Looking to secure a series win after a thrilling comeback victory on Tuesday night, Jake Arietta (2-0, 2.25 ERA) took the mound against Milwaukee’s Corbin Burnes (0-1, 0.73 ERA) for Wednesday’s finale. Arrietta entered as the only Cubs pitcher with two wins, both coming against Pittsburgh. Burnes, who’s 0-1 with a 6.00 ERA in eight games against Chicago, had been pitching extremely well this season but was tied for dead last in run support (0.5) among starters.

Unfortunately, Arrieta didn’t get off to the start his team was looking for, allowing an RBI single in the top of the 1st to Travis Shaw. Later in the inning, Omar Narvaez increased Milwaukee’s lead with a sacrifice fly and Shaw added on with a solo shot in the 3rd as the Cubs found themselves having to climb out of an early 3-0 hole. Arrieta left after five innings having given up three earned runs, four hits, one walk (of the intentional variety) to go with three strikeouts on 84 pitches.

Just as they did on Monday, the Brewers offense broke the game wide open in the 6th, this time against Shelby Miller and Justin Steele. The pair of recent additions allowed the first six batters of the inning to reach safely as Milwaukee built a 7-0 lead to put the game out of reach.

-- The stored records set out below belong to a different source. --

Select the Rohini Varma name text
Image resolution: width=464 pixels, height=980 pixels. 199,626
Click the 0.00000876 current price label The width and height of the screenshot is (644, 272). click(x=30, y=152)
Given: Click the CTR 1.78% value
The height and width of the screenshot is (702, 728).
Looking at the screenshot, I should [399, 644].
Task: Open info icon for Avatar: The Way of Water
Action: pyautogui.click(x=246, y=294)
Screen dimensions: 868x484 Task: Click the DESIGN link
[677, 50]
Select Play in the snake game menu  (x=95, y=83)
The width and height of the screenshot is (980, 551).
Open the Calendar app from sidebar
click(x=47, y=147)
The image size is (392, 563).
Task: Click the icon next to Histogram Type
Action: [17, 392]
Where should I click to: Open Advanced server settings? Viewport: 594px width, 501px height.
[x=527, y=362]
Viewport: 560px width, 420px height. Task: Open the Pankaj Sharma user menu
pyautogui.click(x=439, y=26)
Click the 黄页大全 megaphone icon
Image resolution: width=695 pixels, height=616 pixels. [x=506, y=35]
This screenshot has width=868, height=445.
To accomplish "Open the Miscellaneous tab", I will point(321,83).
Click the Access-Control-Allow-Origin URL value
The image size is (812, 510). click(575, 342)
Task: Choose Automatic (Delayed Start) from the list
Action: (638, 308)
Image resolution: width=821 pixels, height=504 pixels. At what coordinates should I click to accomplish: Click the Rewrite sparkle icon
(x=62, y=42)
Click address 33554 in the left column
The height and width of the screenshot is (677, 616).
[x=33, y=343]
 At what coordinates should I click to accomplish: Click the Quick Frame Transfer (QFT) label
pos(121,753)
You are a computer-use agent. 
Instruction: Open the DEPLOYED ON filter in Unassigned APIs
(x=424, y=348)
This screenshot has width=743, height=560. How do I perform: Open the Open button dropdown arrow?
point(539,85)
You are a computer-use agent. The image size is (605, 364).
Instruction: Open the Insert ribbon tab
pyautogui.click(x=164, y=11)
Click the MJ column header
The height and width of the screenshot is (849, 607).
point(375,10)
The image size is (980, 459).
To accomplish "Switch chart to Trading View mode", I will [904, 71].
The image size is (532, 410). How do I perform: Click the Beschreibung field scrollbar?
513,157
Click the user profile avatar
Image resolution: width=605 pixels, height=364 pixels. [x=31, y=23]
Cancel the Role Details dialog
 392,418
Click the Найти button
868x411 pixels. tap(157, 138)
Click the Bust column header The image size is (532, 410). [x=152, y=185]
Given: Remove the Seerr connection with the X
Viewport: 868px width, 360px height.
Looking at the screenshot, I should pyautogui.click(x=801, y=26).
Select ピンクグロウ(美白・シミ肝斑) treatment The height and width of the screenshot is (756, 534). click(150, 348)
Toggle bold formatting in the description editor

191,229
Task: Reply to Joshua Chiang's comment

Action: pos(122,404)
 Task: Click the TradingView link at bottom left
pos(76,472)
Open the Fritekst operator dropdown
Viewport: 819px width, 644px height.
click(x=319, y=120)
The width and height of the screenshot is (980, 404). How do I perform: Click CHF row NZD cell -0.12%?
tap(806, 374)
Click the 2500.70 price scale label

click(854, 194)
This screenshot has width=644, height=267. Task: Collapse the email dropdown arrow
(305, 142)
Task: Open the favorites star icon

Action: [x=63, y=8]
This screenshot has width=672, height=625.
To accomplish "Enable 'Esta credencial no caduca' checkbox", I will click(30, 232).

Rather than riding the momentum from the previous night, the Cubs ran into the brick wall that is Burnes. Not only were they shut out, they recorded a measly four hits while striking out 10 times and failing to draw a single base on balls. (Box score)

Why the Cubs Lost

Burnes was as good as advertised. He pitched six scoreless innings, giving up two hits, no walks while striking out 10 batters. The Cubs were completely overmatched. For good measure, the starter added a two-run single in the 6th against Steele.

Key Moment

The Cubs had runners on second and third with only one out and down 2-0 in the 2nd inning, but Burnes escaped with no damage by retiring David Bote and Austin Romine. Against a pitcher of his caliber, there’s very little room for error and this was an opportunity the Cubs needed to take advantage of. They never threatened after that.

Stats That Matter

  • The Cubs have now allowed 13 runs in the 6th inning, most in the majors
  • The 6th inning of games one and game three accounted for 10 of the 15 runs scored by Milwaukee
  • The Cubs have 59 hits through their first 12 games, the 2nd lowest total in league history

Bottom Line

The offense continues to be nauseatingly bad. You can’t win if you can’t hit.

On Deck

The Cubs are off tomorrow before returning home on Friday for a three-game set against the Braves as old friend Drew Smyly (0-0, 5.73 ERA) toes the rubber for Atlanta in game one. The Cubs have yet to announce their starter. First pitch is scheduled for 1:20pm CT on Marquee and 670 The Score.